Another important precursor of flavonoids biosynthesis is phenylalanine. The intracellular l-phenylalanine synthesis is tightly regulated in S. cerevisiae [10, 38]. Here, we supplemented p-coumarate in the fermentation medium in order to partially alleviate the limitation of precursor supply [10, 38]. The p-coumarate supplement significantly increased total flavonoids production by about 2–3.5 times for W3NP-FF, W3NP-FF-A3 and W3NP-FF-A4 (Fig. 3b, c and Additional file 1: Table S1). Particularly, the kaempferol production of W3NP-FF-A3 reached 18.76 mg/L, which is close to the highest reported value (22.57 mg/L) [39].

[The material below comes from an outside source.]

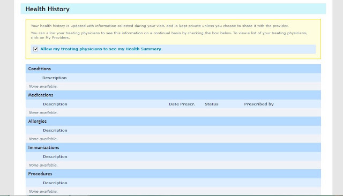
Task: Click Description column header under Procedures
Action: [x=55, y=183]
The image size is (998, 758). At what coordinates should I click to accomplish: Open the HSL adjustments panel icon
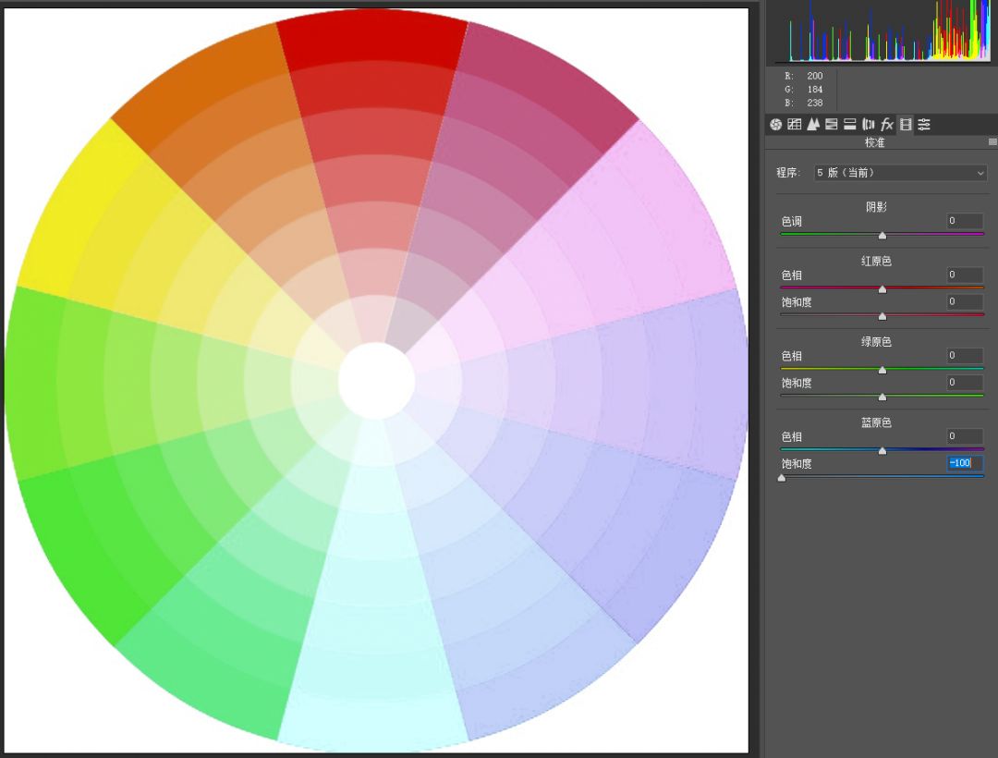[x=832, y=124]
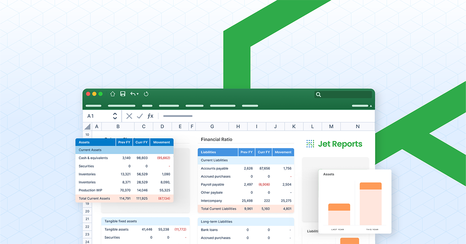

Fermentation optimization for kaempferol production
Fermentation conditions, such as pH, media components, temperature, stirring speed and ventilation rate, also largely affect the titer of products in microbial cell factory. In this research, a Quasi exponent feed strategy [40] was adopted in fed-batch fermentation for high kaempferol production with W3NP-FF and W3NP-FF-A3. The OD600 and the production of flavonoids were measured and shown in Fig. 4a, b. Both of W3NP-FF and W3NP-FF-A3 produced much higher kaempferol in fed-batch fermentation than that in batch fermentation (Figs. 3b, c, and 4a, b). To increase substrate supply, 1 mM p-coumarate was supplemented after 24 h fermentation. Then the production of kaempferol, dihydrokaempferol and naringenin were consequently increased for both W3NP-FF-A3 and W3NP-FF (Fig. 4a, b). For W3NP-FF-A3, the kaempferol production continuously increased in the early 40 h (Fig. 4b); while for W3NP-FF, the kaempferol production reached the top at 32 h, but with a stationary phase from 12 to 24 h (Fig. 4a). This result showed that overexpression of acetyl-CoA synthetic pathway (ADH2, ALD6, and ACS SE) not only increased the titer of kaempferol, but also improved the persistence of kaempferol production. The highest kaempferol titer in fed-batch fermentation achieved 66.29 mg/L by W3NP-FF-A3, which is 3.5-fold over that in batch fermentation (Fig. 4b, Additional file 1: Table S1 and S2). To our knowledge, it is about 2.5 times of the reported highest titer (26.57 mg/L kaempferol produced by an engineered S. cerevisiae [39]).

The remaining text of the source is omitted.